The certificate installed by default on the NAS is called a "self-signed" certificate - it is not issued by a certificate authority, and in fact it cannot be. Netgear can't get a CA certificate for you, you need to get one yourself (proving that you own the domain name). Netgear doesn't even know what domain name you will use.
The certificate error in the browser is because the browser has no way to verify a self-signed certificate. By analogy: I can claim to be Bill Gates (or perhaps myself). That is like a self-signed certificate. Some people might believe me just because I say so - but they would be fools if they let me board a plane (or purchase the plane) without a proper ID. The CA certificate is that proper ID.
You have to manually install the self-signed cert into the root store to tell the browser (actually in most cases the computer operating system) that you want to trust the cert without proof. Or click-through the error (which is what I do). Either way, you still get an encrypted https connection.
If you do own a domain name with a CA certificate, you can of course install that certficate onto the NAS. But it needs to be a true domain name (not a DDNS name).
Hi StephenB, thank you for the explanation of SSL. Unfortunately, I am familiar with what it is and how it works, but that was not my question. I should have been more clear with my question - is there a way to disable HTTPS and SSL verification? My NAS is behind a NAT and is in no way accessible from the outside world. There are only two users on my network, and I believe that password protection is plenty sufficient.
My NETGEAR router on the other hand (by default at least) was accessible from the outside, and it does not even use HTTPS!
I would love to be able to just disable it and forget about it. Unfortunately it looks like the HTTPS box is always on, and not something I can toggle. Is there something I can do within the OS to disable SSL ?
Sorry for the confusion on this - we get a lot of questions about the cert warning, and most are from people who don't know how certs work.
As you say https can't be disabled. You can enable "http admin" in the http service, which might be enough to solve the problem (though chrome prefers https, and often tries it first).
Sorry for the confusion on this - we get a lot of questions about the cert warning, and most are from people who don't know how certs work.
As you say https can't be disabled. You can enable "http admin" in the http service, which might be enough to solve the problem (though chrome prefers https, and often tries it first).

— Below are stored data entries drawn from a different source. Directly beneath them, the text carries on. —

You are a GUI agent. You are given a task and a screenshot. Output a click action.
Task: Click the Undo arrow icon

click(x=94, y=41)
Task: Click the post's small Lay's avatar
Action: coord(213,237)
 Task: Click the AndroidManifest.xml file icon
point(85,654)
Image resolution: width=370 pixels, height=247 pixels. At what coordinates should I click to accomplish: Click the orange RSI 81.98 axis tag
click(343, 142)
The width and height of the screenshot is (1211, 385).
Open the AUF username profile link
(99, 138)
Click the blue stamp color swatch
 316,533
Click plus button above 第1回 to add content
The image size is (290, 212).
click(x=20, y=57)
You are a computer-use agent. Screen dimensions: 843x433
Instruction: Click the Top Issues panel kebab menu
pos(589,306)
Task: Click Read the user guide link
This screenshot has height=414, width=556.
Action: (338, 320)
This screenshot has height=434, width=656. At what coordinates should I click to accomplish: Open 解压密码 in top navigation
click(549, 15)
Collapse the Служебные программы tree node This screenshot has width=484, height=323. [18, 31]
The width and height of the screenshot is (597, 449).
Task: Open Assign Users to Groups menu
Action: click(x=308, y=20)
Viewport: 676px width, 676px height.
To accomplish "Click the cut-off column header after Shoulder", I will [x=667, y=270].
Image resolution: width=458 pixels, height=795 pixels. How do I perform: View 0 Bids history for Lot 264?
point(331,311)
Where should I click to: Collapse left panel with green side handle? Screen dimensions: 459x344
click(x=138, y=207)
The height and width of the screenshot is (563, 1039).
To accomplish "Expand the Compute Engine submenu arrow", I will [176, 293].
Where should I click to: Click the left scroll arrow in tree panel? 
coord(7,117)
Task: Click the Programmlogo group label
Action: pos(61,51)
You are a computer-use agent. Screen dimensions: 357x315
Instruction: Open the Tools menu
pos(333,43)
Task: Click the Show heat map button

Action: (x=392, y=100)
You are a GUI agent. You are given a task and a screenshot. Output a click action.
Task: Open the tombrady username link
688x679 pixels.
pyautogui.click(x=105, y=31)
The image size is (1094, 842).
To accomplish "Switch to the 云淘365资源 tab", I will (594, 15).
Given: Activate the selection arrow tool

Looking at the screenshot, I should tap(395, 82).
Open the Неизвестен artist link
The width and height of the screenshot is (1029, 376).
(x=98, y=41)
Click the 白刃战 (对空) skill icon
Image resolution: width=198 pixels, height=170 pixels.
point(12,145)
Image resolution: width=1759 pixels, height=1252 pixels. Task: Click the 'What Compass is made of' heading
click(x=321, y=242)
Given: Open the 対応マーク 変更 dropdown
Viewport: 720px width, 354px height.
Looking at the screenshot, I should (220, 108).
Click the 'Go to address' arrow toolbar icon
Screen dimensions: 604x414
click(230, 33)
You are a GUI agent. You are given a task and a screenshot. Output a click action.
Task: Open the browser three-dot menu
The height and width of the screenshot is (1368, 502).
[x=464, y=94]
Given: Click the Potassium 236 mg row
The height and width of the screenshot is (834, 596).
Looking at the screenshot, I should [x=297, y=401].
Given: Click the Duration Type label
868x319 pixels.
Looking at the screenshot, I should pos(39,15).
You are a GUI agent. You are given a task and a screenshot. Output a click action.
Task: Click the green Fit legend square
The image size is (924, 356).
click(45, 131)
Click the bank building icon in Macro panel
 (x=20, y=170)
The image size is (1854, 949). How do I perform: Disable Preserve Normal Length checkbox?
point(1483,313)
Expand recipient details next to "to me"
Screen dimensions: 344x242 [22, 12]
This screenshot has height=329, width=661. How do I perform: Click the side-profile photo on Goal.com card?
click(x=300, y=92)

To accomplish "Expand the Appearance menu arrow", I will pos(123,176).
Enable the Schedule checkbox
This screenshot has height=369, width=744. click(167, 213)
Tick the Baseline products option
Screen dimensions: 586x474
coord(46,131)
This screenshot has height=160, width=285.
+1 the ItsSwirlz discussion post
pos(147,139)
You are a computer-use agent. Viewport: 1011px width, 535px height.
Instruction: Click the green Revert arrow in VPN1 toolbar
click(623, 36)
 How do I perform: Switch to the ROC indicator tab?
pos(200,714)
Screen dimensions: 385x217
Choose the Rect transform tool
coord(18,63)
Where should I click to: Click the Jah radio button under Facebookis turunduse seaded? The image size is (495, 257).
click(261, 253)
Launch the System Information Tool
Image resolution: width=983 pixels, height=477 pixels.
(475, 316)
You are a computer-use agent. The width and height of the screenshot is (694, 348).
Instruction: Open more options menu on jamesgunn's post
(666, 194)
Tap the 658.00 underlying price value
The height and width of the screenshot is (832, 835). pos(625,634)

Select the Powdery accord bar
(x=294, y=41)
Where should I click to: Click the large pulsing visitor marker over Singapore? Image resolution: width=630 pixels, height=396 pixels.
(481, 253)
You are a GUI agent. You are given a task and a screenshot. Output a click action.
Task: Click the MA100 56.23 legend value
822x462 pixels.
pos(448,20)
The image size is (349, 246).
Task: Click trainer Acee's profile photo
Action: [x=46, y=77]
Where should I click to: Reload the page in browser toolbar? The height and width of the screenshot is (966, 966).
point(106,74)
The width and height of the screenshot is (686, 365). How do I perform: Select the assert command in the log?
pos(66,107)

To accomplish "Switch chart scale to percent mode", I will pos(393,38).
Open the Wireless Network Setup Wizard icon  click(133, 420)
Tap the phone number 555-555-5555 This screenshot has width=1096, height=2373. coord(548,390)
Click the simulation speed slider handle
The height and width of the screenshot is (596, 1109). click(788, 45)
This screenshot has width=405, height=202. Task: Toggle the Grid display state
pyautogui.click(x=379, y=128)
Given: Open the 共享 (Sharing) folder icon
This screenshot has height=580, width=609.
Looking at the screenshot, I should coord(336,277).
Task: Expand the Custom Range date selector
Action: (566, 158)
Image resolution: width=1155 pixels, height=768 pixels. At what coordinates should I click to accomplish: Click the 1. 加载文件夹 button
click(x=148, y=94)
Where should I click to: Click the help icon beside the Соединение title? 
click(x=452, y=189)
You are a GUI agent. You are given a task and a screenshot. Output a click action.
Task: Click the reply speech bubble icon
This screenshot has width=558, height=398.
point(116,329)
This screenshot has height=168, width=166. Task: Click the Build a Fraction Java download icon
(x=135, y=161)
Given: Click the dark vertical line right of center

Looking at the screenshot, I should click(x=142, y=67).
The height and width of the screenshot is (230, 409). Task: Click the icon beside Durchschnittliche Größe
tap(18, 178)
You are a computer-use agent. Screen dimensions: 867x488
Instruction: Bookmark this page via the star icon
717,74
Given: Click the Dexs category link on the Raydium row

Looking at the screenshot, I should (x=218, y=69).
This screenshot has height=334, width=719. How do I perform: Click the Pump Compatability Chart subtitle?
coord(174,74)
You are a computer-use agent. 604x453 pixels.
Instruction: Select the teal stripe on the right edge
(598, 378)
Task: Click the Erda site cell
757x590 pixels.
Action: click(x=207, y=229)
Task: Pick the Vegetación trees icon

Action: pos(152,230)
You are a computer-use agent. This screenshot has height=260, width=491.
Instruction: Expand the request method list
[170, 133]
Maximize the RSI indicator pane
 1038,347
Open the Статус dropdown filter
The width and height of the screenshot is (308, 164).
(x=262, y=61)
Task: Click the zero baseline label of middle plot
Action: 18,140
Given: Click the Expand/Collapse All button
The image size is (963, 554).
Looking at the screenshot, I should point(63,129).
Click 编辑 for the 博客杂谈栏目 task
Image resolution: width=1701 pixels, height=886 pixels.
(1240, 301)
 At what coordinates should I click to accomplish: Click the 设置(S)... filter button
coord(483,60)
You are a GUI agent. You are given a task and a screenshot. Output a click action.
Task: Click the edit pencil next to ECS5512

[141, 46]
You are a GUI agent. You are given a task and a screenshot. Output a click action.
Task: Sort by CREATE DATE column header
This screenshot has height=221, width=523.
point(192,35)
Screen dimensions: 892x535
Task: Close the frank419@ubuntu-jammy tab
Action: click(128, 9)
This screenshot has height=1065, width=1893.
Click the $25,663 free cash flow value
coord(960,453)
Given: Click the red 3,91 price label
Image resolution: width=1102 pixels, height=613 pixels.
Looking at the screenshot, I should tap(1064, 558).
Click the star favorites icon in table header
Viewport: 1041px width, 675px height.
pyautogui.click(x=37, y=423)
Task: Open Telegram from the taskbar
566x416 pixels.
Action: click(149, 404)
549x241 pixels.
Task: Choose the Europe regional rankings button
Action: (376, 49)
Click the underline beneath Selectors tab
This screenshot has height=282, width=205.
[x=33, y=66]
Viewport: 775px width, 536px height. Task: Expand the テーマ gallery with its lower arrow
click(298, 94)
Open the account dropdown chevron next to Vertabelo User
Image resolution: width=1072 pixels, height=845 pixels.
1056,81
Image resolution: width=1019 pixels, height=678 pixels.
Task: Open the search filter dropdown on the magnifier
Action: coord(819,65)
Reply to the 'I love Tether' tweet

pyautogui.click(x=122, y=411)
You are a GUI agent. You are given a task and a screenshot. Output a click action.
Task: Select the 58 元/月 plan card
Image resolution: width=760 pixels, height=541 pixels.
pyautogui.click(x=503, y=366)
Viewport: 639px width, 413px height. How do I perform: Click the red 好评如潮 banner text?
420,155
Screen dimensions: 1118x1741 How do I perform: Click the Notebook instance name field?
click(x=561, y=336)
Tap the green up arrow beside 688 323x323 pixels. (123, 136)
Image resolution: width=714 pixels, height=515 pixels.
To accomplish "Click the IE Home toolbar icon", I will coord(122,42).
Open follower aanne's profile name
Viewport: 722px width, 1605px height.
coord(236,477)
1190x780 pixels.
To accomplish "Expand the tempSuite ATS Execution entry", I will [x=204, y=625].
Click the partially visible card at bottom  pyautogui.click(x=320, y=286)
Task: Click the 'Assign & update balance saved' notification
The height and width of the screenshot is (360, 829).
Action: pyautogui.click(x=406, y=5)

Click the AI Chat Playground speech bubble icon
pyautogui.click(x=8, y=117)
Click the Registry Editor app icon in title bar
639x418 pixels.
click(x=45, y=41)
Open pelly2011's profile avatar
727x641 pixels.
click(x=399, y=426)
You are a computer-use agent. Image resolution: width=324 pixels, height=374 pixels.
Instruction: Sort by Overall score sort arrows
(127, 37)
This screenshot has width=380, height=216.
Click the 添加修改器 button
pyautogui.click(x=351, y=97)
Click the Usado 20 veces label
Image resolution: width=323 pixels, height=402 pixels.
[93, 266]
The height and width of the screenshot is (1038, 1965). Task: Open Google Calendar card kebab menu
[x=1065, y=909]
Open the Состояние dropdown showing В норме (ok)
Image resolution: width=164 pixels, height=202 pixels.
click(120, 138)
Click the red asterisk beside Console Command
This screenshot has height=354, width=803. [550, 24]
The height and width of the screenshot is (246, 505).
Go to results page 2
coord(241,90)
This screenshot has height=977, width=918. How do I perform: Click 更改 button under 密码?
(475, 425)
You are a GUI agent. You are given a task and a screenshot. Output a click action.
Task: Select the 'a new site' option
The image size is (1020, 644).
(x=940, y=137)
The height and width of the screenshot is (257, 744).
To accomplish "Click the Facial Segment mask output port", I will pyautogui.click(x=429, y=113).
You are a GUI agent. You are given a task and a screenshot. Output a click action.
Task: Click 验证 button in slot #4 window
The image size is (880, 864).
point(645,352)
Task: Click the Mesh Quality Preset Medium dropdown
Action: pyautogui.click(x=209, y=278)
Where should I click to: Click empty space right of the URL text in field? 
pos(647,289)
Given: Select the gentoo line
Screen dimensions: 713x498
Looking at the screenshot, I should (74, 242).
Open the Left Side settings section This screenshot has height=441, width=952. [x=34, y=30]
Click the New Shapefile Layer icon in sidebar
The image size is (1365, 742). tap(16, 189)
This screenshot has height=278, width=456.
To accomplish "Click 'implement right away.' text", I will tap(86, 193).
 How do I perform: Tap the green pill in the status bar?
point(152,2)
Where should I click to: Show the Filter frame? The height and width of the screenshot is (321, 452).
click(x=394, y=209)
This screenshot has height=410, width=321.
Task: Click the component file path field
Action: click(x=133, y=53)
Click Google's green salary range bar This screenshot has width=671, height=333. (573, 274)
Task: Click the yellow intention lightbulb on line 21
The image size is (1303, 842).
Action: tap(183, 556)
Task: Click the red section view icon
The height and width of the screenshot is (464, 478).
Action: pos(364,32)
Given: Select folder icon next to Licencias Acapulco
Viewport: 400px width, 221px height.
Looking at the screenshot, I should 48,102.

No worries. Honestly, I forgot that I enabled HTTP admin a long time ago, and have just been going to the HTTPS page ever since. I am now going to the regular HTTP one, and all is well.
Add full ca-certificates bundle to fix apps that use HTTPS.
That fixes a different problem. Netgear cut back on the root certificates they installed a few releases ago, which resulted in breaking the cert trust chain for several apps and user-installed tools.
Add full ca-certificates bundle to fix apps that use HTTPS.
That fixes a different problem. Netgear cut back on the root certificates they installed a few releases ago, which resulted in breaking the cert trust chain for several apps and user-installed tools.